El fútbol ha vuelto a regatear al Zamora Club de Fútbol en su intento de asaltar los cielos. Y con esta, ya van siete. El Sabadell se proclamó justo vencedor de una eliminatoria igualada tan solo empañada por un resultado demasiado abultado y la mala praxis de los de siempre que, incapaces de contener sus ganas de celebración, invadieron el campo antes del pitido final con el consiguiente peligro para futbolistas e hinchas rivales. El conjunto rojiblanco se ha quedado de nuevo a las puertas del fútbol profesional, pero esta circunstancia, enmarcada dentro de lo puramente deportivo, no debe alejar la perspectiva de lo conseguido durante los últimos meses. Por primera vez desde hacía mucho tiempo, la ciudad ha vibrado con su equipo, con el equipo de todos. Y esa comunión, bien llevada, puede convertirse en los cimientos de una entidad reverdecida.
El Zamora Club de Fútbol de Óscar Cano se ha ganado por derecho propio el cariño de una afición que ha respondido con creces durante el último tramo de la temporada. La derrota in extremis en el Ruta de la Plata ante Unionistas de Salamanca se convirtió en la mayor de las victorias sociales pues, desde entonces, el estadio municipal apenas ha bajado de las cinco mil personas en las gradas. La eliminatoria frente al Villarreal B supuso un coqueteo con el lleno, algo que se consiguió en la ida de la finalísima contra el Sabadell. La ola rojiblanca alcanzó tal dimensión que el pasado viernes, durante la última batalla, la Plaza Mayor se quedó pequeña para seguir el juego en la pantalla gigante instalada por la hostelería.

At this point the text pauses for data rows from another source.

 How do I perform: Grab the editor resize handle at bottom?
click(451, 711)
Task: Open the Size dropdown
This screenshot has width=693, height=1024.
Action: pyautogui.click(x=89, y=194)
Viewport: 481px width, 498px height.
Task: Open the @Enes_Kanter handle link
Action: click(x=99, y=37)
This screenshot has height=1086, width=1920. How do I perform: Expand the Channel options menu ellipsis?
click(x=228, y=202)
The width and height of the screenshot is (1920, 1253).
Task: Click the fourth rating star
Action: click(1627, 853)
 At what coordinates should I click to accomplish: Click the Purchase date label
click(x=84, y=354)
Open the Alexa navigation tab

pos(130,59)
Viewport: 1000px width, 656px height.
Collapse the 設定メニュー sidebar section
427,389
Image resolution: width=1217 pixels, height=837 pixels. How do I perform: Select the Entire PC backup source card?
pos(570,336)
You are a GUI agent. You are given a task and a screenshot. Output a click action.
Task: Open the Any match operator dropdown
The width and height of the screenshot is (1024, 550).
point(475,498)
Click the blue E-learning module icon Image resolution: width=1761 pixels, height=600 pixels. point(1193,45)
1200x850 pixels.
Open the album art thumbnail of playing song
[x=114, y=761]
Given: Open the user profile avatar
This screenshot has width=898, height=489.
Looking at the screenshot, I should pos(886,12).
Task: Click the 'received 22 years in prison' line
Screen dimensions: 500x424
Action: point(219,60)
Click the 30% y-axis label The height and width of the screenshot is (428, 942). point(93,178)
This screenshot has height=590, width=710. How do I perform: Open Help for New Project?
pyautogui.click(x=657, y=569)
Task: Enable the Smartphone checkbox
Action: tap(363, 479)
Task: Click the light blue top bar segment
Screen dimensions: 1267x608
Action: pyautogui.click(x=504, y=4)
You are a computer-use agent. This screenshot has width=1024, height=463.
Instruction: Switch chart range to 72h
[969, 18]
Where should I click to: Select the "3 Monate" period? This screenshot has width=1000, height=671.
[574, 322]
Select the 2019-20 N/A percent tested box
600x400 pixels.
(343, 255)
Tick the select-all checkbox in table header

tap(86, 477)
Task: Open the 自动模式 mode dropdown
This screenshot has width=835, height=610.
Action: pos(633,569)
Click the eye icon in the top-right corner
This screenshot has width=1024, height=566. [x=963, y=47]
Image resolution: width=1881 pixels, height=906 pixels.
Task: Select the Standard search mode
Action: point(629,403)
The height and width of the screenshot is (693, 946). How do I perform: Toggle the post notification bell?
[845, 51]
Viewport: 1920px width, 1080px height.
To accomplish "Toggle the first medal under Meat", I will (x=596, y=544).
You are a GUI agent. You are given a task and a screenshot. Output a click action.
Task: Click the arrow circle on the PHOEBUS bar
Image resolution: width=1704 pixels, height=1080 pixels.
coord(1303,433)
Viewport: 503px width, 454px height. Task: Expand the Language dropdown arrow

Enganchar a los menos habituales se antoja imprescindible para el futuro inmediato del club si el objetivo sigue siendo firme por el ascenso, porque un campo que aprieta es garantía de puntos.
El club se ha ganado por derecho propio el cariño de una afición que ha respondido con creces durante el último tramo de la temporada
La sensación que deja Sabadell es de injusticia y se une a la inexperiencia de la fase contra el Cádiz, el Nástic y el Amurrio, la impotencia de Algeciras, el ataque de entrenador de Castellón, la crueldad de Vallecas, la indolencia de Villarreal y el fiasco de Badajoz. Sin embargo, el poso de equipo serio y con ambición que hoy ofrece el Zamora Club de Fútbol no se conocía desde tiempos de José María Casas.
La llegada de los nuevos propietarios a la margen izquierda del Duero explica la absoluta transformación del Zamora Club de Fútbol. No mintieron a nadie el día de su aterrizaje en la capital, hace ahora exactamente dos años, cuando advirtieron a la afición de que ellos habían venido aquí a ascender. Francisco Javier Páez Ramírez y Javier Páez Ruiz de Lopera entendieron pronto que no podían ser unos presidentes ausentes, y que una cosa es el negocio y otra muy distinta el negocio del fútbol. No les han dolido prendas a la hora de hacer mil kilómetros cada quince días para estar siempre en el palco del Ruta de la Plata ni tampoco viajar a través del extenso ámbito geográfico que abarca el grupo primero de la Primera RFEF. Han conocido a los hinchas, se han acercado a los patrocinadores, han pateado la provincia asumiendo el ámbito supramunicipal de este proyecto y han entendido que el deporte le debía una a esta entidad.
El Zamora Club de Fútbol volverá a intentarlo con la ambición de que a la octava sea la vencida. Pero, de momento, lo que se ha conseguido es que los balcones luzcan con la seña bermeja, los escaparates se tiñan de rojiblanco y los niños quieran ir al colegio con la camiseta del equipo de su ciudad. Y eso es otro ascenso.